(Collected data entries)
⟨

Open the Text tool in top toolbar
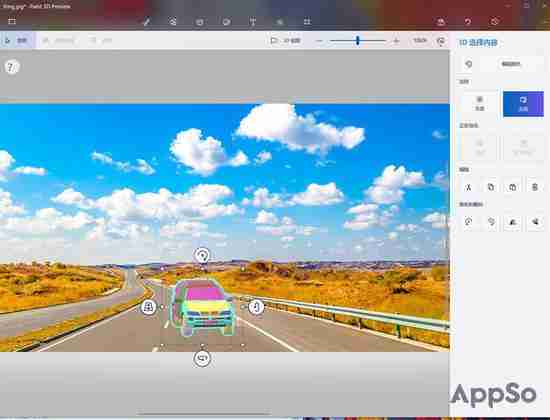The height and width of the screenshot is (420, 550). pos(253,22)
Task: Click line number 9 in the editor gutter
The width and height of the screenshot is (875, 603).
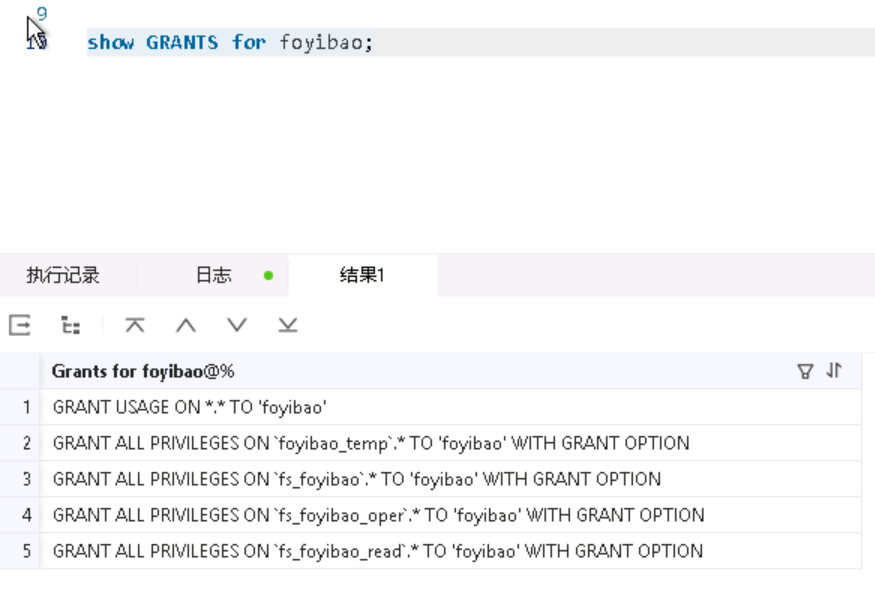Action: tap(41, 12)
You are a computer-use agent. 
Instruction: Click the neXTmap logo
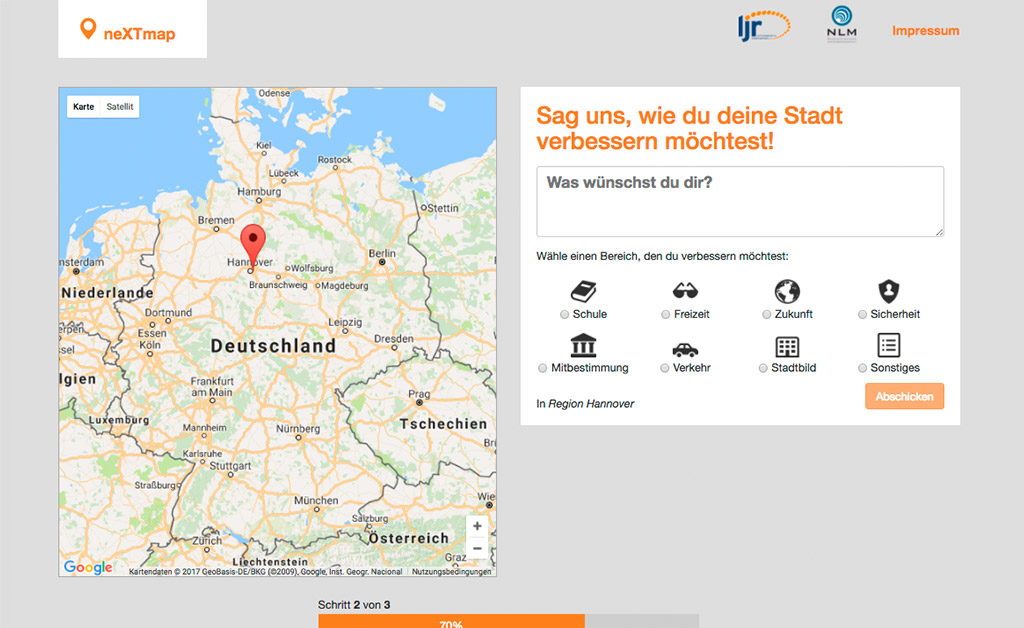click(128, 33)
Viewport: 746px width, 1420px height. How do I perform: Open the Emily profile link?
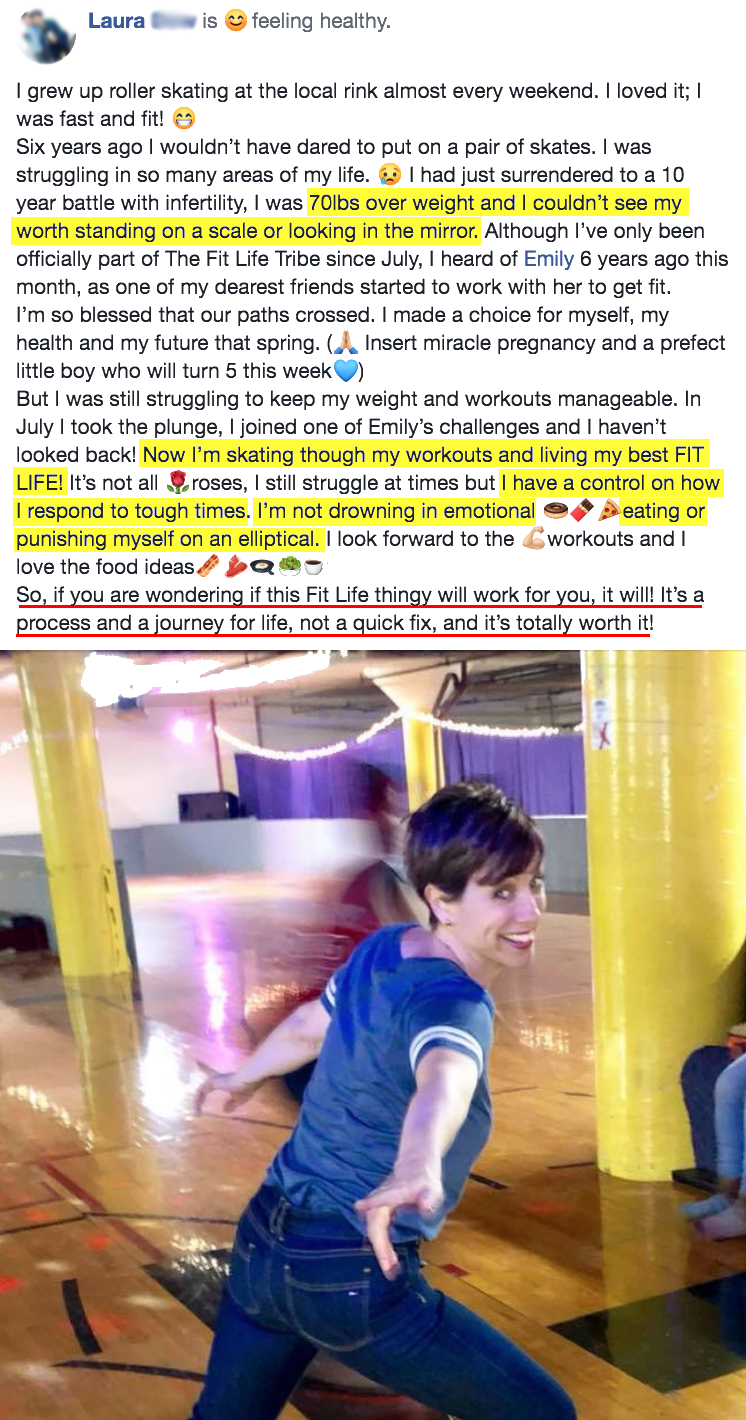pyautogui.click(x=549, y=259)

⟩
⟨

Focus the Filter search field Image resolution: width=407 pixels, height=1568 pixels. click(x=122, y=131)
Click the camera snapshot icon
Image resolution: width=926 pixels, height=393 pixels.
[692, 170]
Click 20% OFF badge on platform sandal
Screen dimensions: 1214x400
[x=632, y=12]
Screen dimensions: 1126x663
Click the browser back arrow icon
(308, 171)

⟩
⟨

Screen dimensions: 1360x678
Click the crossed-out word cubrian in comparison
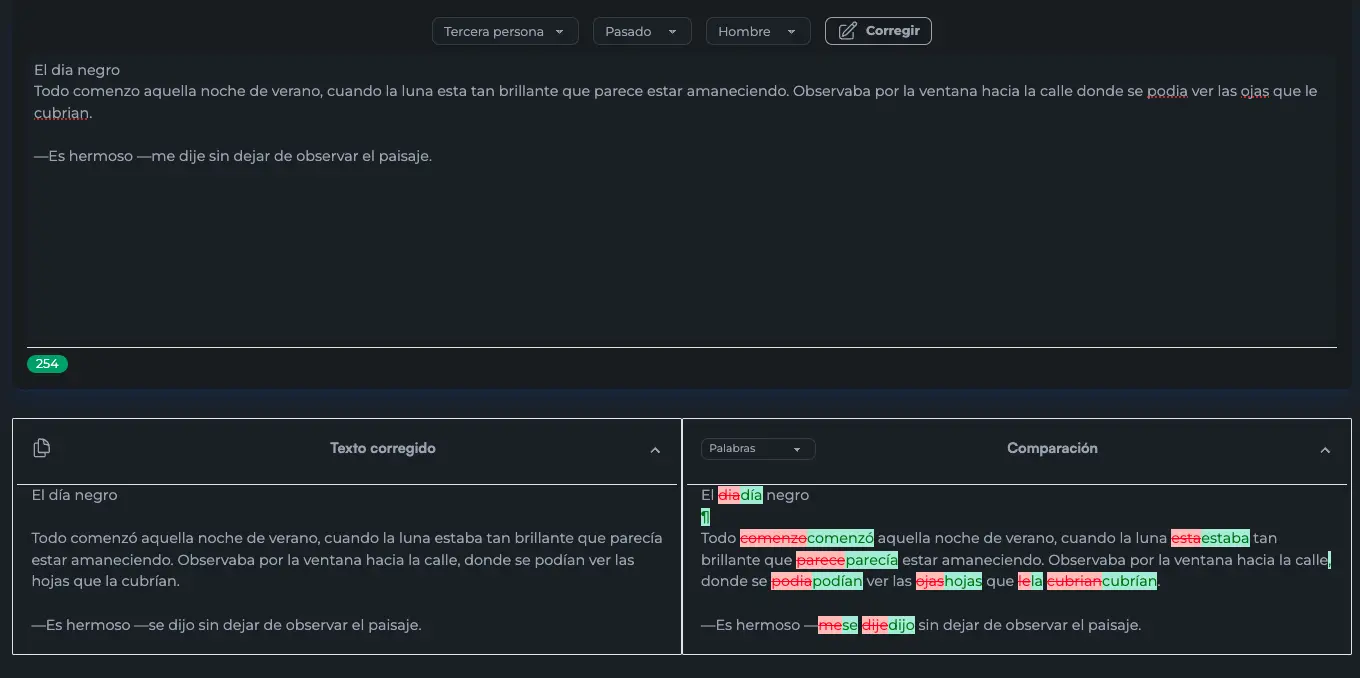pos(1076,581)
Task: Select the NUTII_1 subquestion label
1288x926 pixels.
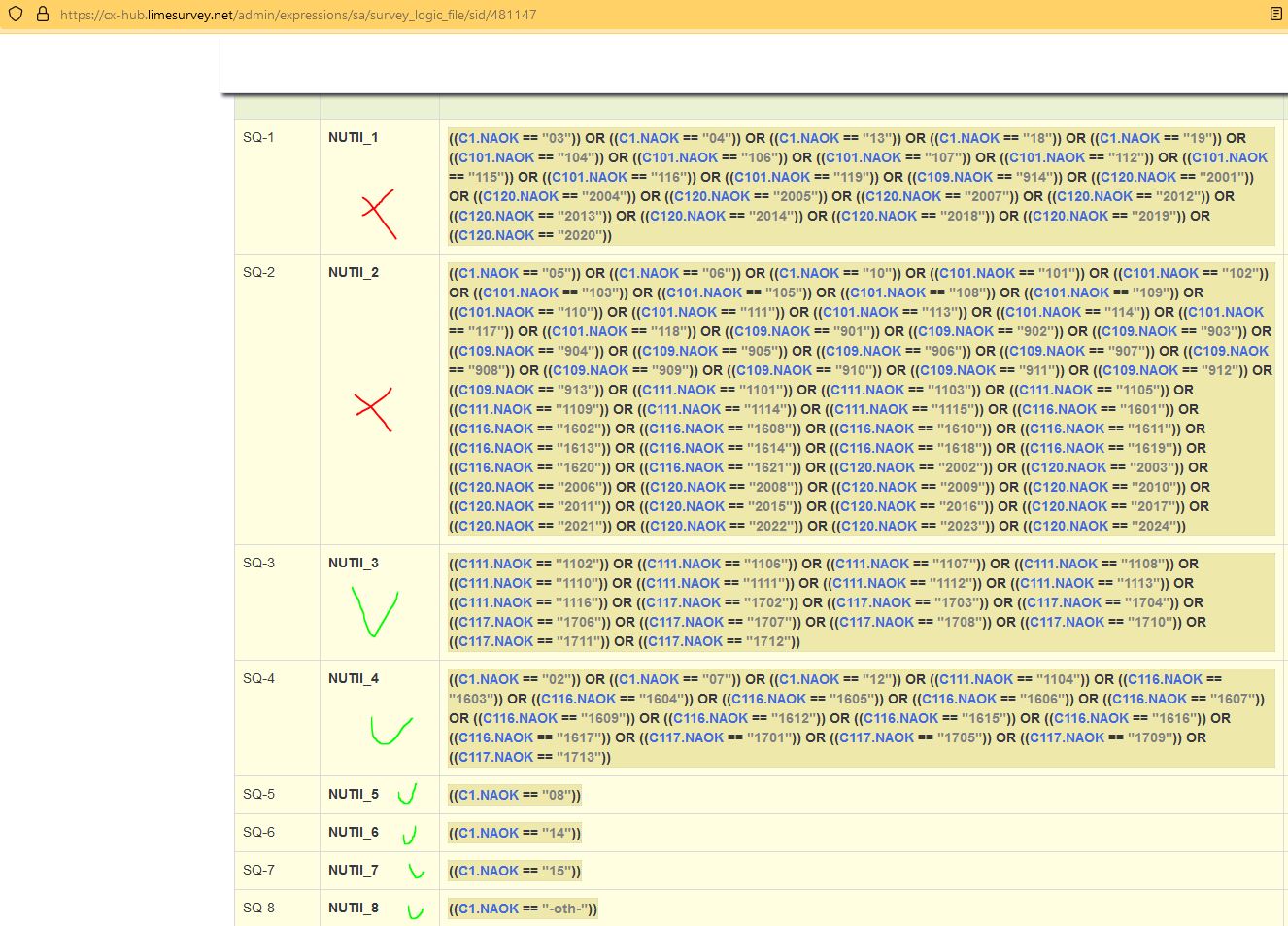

⟩

WHAT THE TASK ASKS:
Reproduce the entries exactly, from the line with "Click the crossed-out" to the line with "1288x926 pixels.", both lines included, keeping no pictures.

ANSWER:
Click the crossed-out word cubrian in comparison
pos(1076,581)
Task: Select the NUTII_1 subquestion label
1288x926 pixels.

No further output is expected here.